**WHAT TO DO**
**A.** In the lecture notes on the normal distribution, what mean and standard deviation define the standard normal distribution?
**B.** List the properties that the lecture notes on the normal distribution give under the heading "Properties of the normal distribution".

**SUPPLIED TEXT**
[start]

Lecture 13
The Normal Distribution

ABD 3e Chapter 10

Chris Merkord

Bell-shaped curves = normal distribution

  • Many numerical variables have bell-shaped frequency distributions.

  • Normal distribution = theoretical probability distribution describing many bell curves

    • Continuous numerical variables

    • Symmetric, unimodal

    • Lower probability further from mean

Example: Birth weights of the 4,017,264 singleton births recorded by birth certificate in the United States in 1991. Whitlock & Schluter 3e

Example: Birth weights of the 4,017,264 singleton births recorded by birth certificate in the United States in 1991. Whitlock & Schluter 3e

The Normal Distribution

The normal distribution

  • The normal distribution is a continuous probability distribution describing a bell shaped curve.

  • Has two parameters to describe it location and spread:

    • Mean (location)

    • Standard deviation (spread)

The normal distribution for a variable Y with mean and variance equal to that in the baby birth weight data.

The normal distribution for a variable Y with mean and variance equal to that in the baby birth weight data.

The normal distribution approximates frequency distributions in nature

Examples

  • Human body temperature, in degrees Fahrenheit (Shoemaker 1996)

  • University undergraduate brain size (measured in number of megapixels on an MRI scan) (Willerman et al. 2991)

  • The number of bristles on the fourth and fifth segments of the abdomens of fruit flies (Falconer and macKay 1995)

The black lines show normal distributions with the same mean and standard deviation as measured in the data.

Example normal distributions. Whitlock & Schluter 3e

Example normal distributions. Whitlock & Schluter 3e

The formula for the normal distribution

  • Rarely used by hand (do not memorize)

  • Mean can be any value

  • Standard deviation can be any positive value

  • Thus β€œnormal distribution” is really an infinite number of distributions, each with its own

    1. Mean

    2. Standard deviation

\[ f(Y) = \frac{1}{\sqrt{2\pi\sigma^2}} \, e^{-\frac{(Y-\mu)^2}{2\sigma^2}} \]

Properties of the normal distribution

  • It is a continuous distribution:
    • probability measured by the area under the curve (AUC) not height of the curve
  • Symmetrical
  • Unimodal
  • Mode = mean = median

About 2/3 of AUC is < 1 sd from mean

About 95% of AUC is < 2 sd from mean

The standard normal distribution

  • The standard normal distribution is a normal distribution with:

    • mean = zero

    • standard deviation = one

  • Uses the symbol \(Z\) to indicate a variable having a standard normal distribution

Statistical Table B: The standard normal ( \(Z\) ) distribution

  • Gives probabilities under the right tail of the standard normal distribution.

  • An example of a probability under the standard normal curve: the probability of sampling a value greater than or equal to the value \(1.96\) is \(0.025\), or \(2.5\%\).

[end]

**RECORDS**
[start]

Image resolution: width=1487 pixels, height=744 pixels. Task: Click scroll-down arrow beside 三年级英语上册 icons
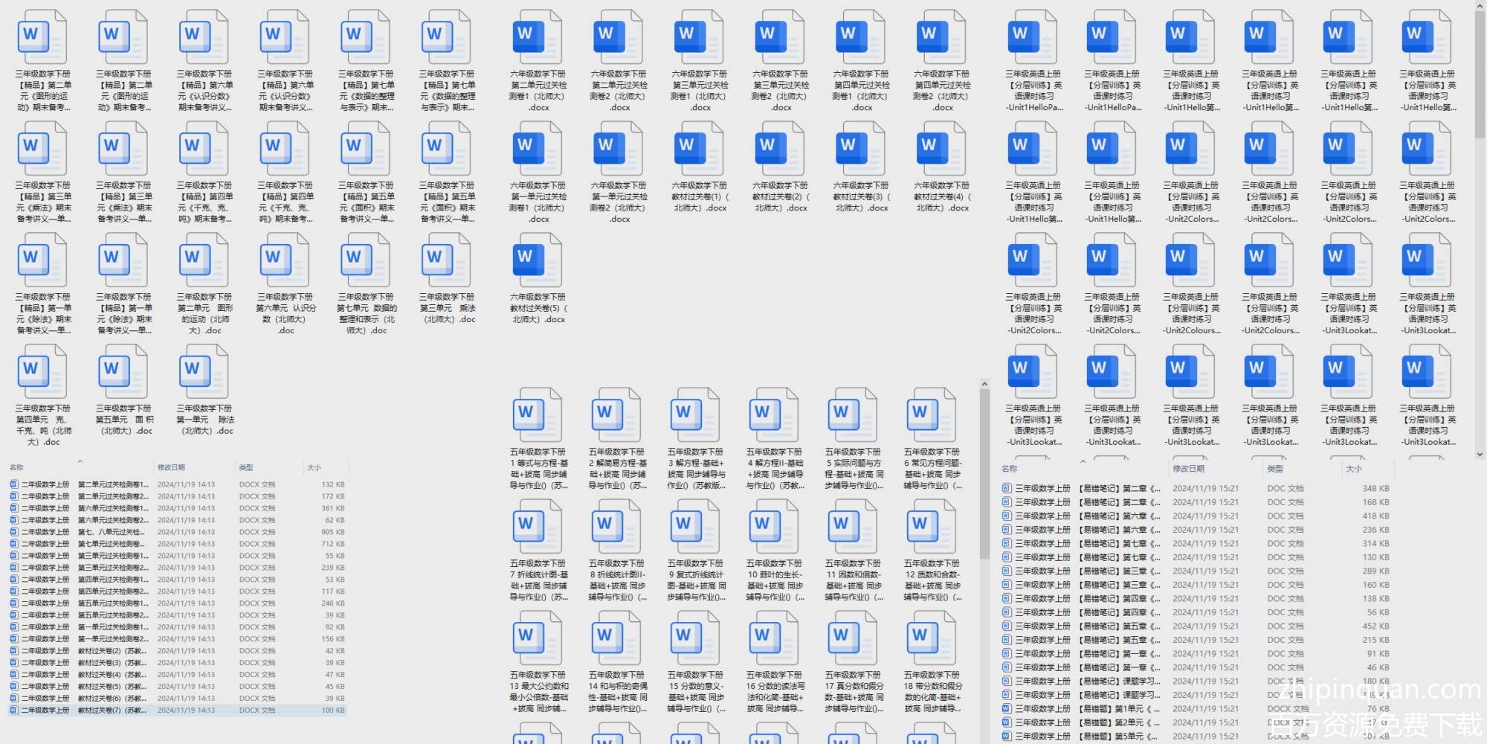[x=1479, y=453]
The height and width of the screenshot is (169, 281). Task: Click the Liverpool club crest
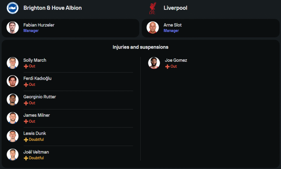[x=153, y=8]
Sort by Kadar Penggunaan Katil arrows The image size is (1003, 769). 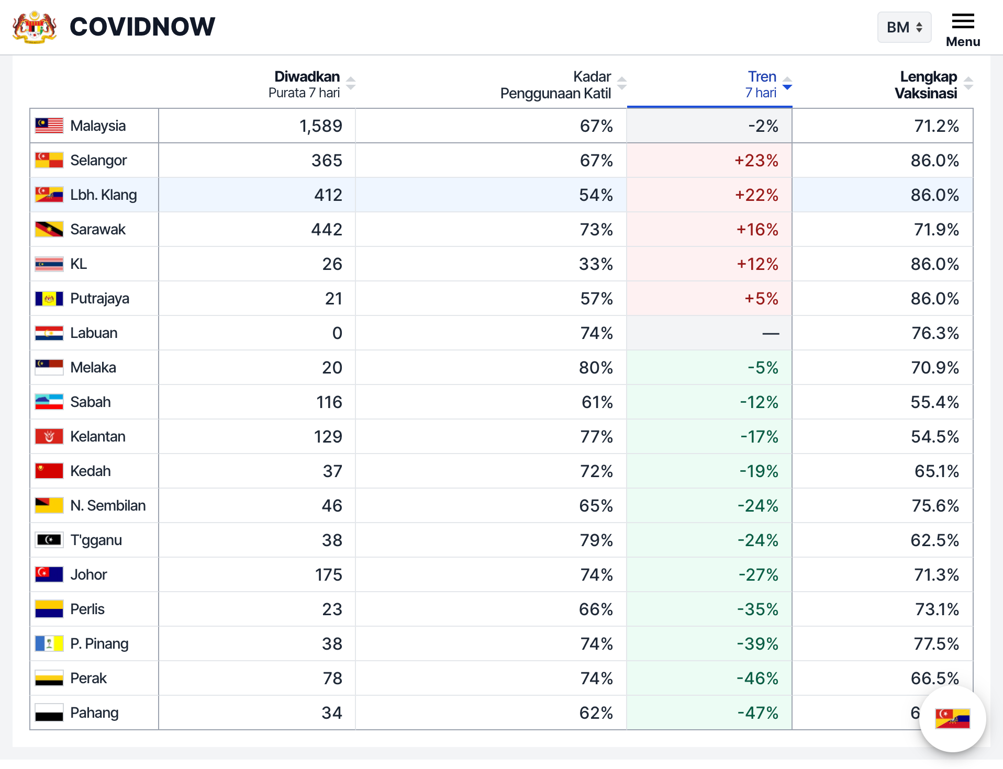click(x=622, y=84)
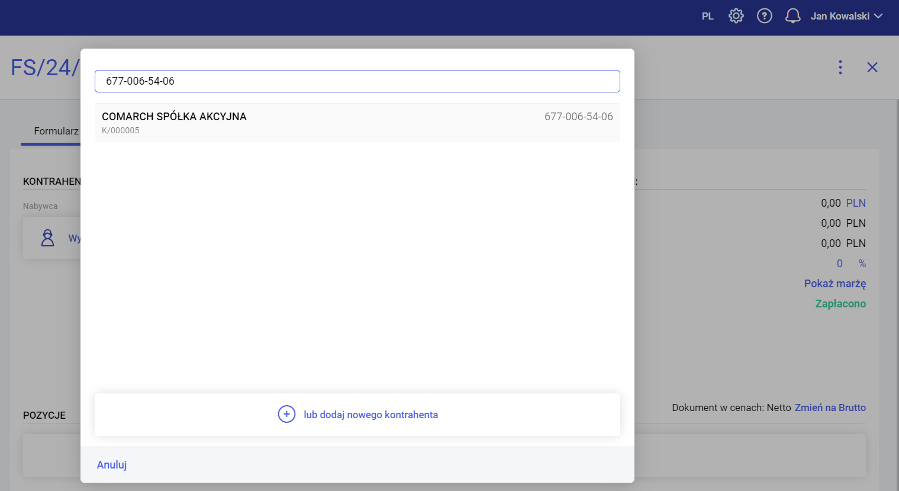
Task: Click the Pokaż marżę link
Action: coord(834,284)
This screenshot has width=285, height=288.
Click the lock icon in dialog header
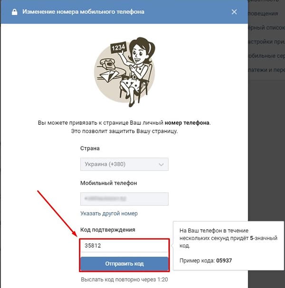[15, 12]
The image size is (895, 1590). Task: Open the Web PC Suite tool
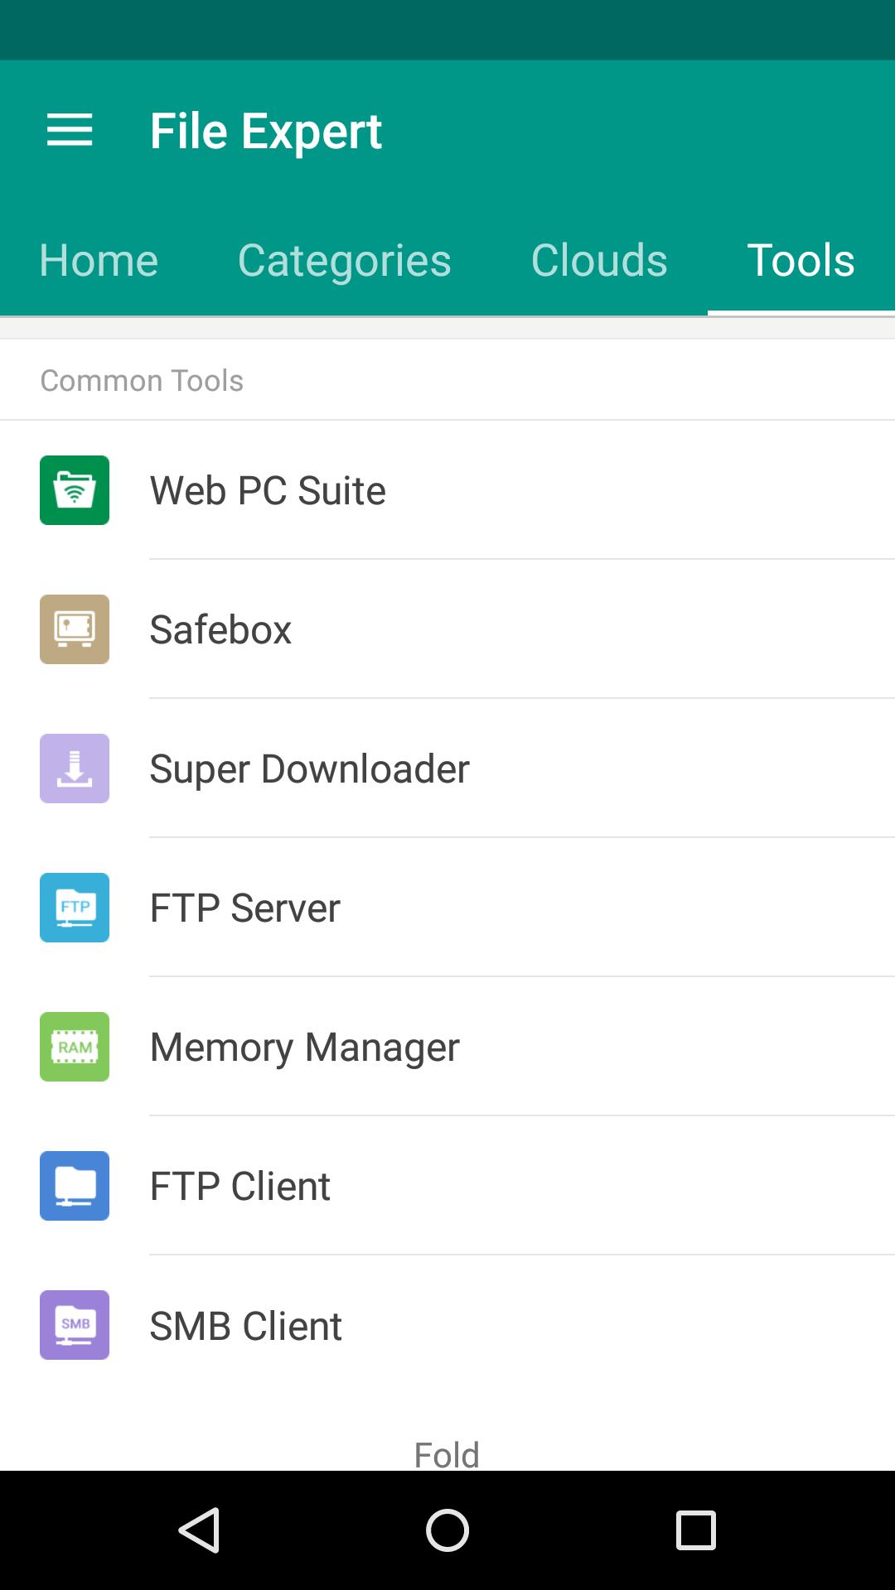coord(74,489)
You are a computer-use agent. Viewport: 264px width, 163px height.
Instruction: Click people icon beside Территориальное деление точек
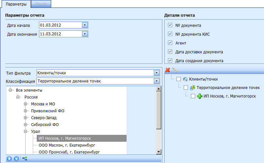point(193,88)
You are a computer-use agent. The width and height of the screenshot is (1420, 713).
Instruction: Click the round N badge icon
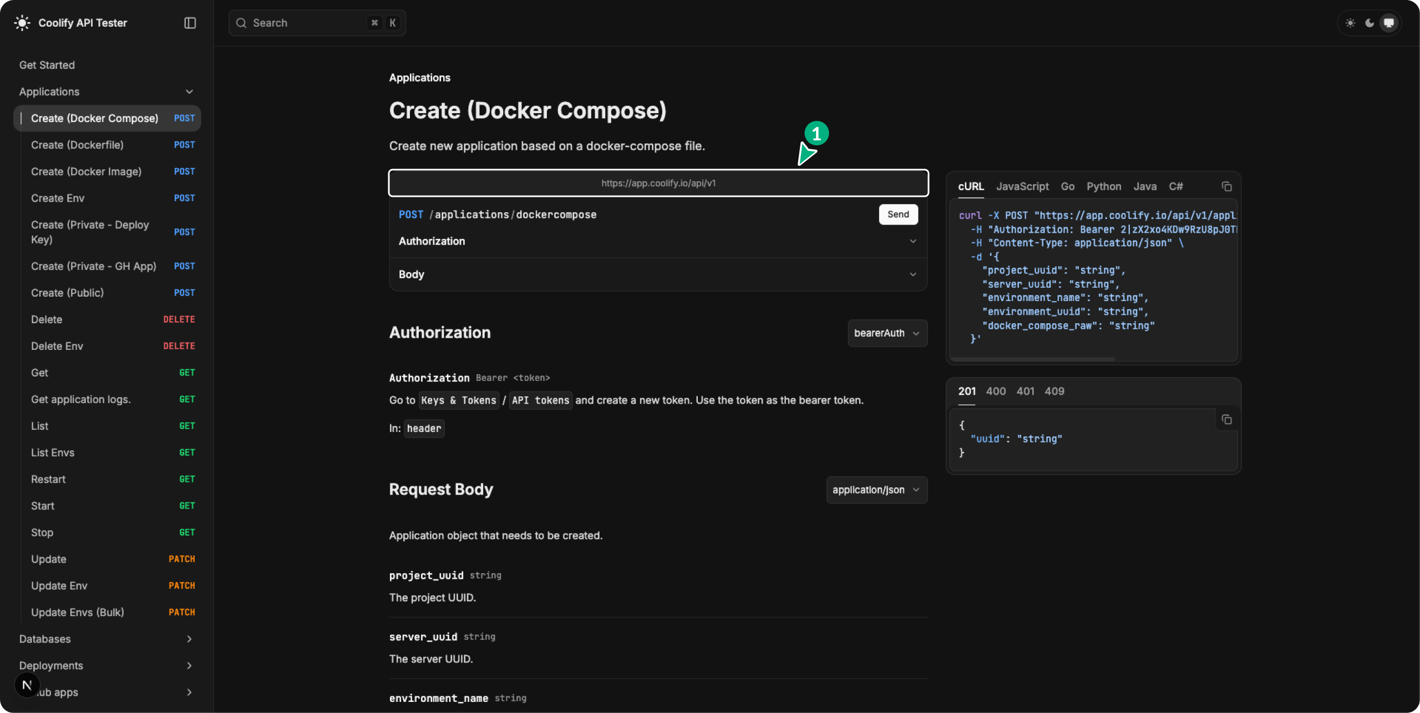pos(27,685)
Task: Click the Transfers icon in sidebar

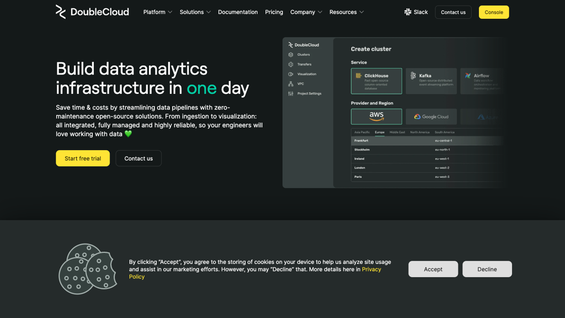Action: click(x=291, y=65)
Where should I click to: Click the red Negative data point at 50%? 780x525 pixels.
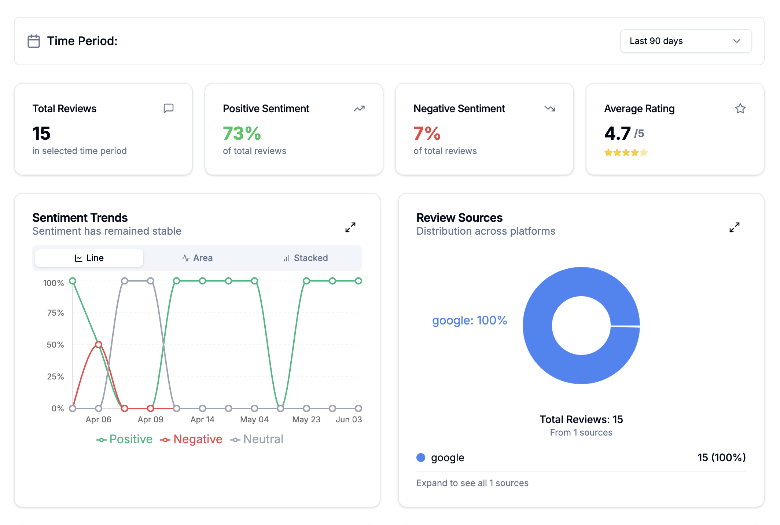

[end]

**RESPONSES**
**A.** Its mean is zero and its standard deviation is one.

**B.**
- It is a continuous distribution, so probability is measured by the area under the curve rather than the height of the curve.
- It is symmetrical.
- It is unimodal.
- Its mode, mean and median are equal.